Es ist deshalb anzunehmen, dass besonders die Langstreckenzieher in Zukunft noch mehr in Bedrängnis geraten werden. Neben dem bereits erwähnten Umstand, dass sie zu spät im Brutgebiet ankommen, um noch ein optimales Nahrungsangebot anzutreffen, gibt es noch weitere Faktoren, die sie zusehends unter Druck setzen: So dürfte sich die Konkurrenz um geeignete Reviere verschärfen, weil eine wachsende Zahl von flexibleren Arten im Brutgebiet überwintern oder früher heimkehren wird und so frühzeitig die besten Reviere besetzt.

Die zunehmende Versteppung und häufigere Dürreperioden in weiten Gebieten Afrikas aufgrund des Klimawandels stellt eine weitere Gefahr für jene Arten dar, welche die Sahara überfliegen. Durch den steigenden Meeresspiegel gehen grossflächig küstennahe Rastplätze wie Flussmündungen, Wattgebiete und Marschen verloren.

Mittelstreckenzieher: Die Brutgebiete liegen in Europa, die Winterquartiere in Zentralafrika. Die Zugwege verlaufen größtenteils über Land.
https://commons.wikimedia.org/w/index.php?curid=3703421
Vogelzugrouten nach Zentralafrika: Die Überquerung der Sahara wird immer schwieriger.Karte: Wikimedia/Lanzi

Einige Gewinner – und viele Verlierer

Bachmann betont gegenüber SRF, dass sich die Lebensräume der Vögel hierzulande künftig stark verändern werden: «Die Schweiz wird in 100 Jahren anders aussehen als heute.» Es besteht die Gefahr, dass Feuchtgebiete austrocknen werden. Letztlich wird die unterschiedliche Anpassungsfähigkeit der Vogelarten darüber entscheiden, welche verschwinden und welche überleben. Sichere Prognosen sind derzeit kaum möglich.

Der Klimawandel, der nun die Umwelt in 70 bis 80 Jahren so stark verändert wie früher in Jahrhunderten, betrifft mittlerweile bereits 33 Prozent der weltweit bedrohten Arten. Laut einer Analyse von BirdLife International sind 24 Prozent der 570 weltweit untersuchten Vogelarten negativ durch den Klimawandel beeinflusst. Dagegen profitieren nur 13 Prozent von den veränderten klimatischen Verhältnissen.
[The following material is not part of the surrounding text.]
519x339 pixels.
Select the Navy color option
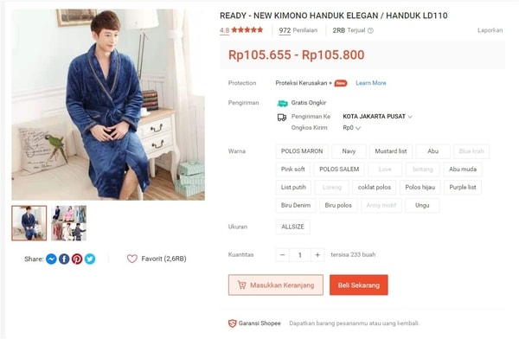tap(349, 151)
Bei all diesen dramatischen Umwälzungen, welche die Klimaerwärmung verursacht, darf nicht vergessen werden, dass die grösste Bedrohung für die heimischen Vogelarten vom Verlust des Lebensraums aufgrund menschlicher Aktivitäten ausgeht – etwa durch Überbauungen oder die Landwirtschaft. «Wenn die Vögel bei uns nicht mehr brüten können, weil sie keine Nahrung finden, dann ist das im Moment sicher der Haupttreiber für den Artenverlust», sagt Bachmann dazu. Der Klimawandel werde sich hauptsächlich in der Zukunft stark auf die Vogelwelt auswirken.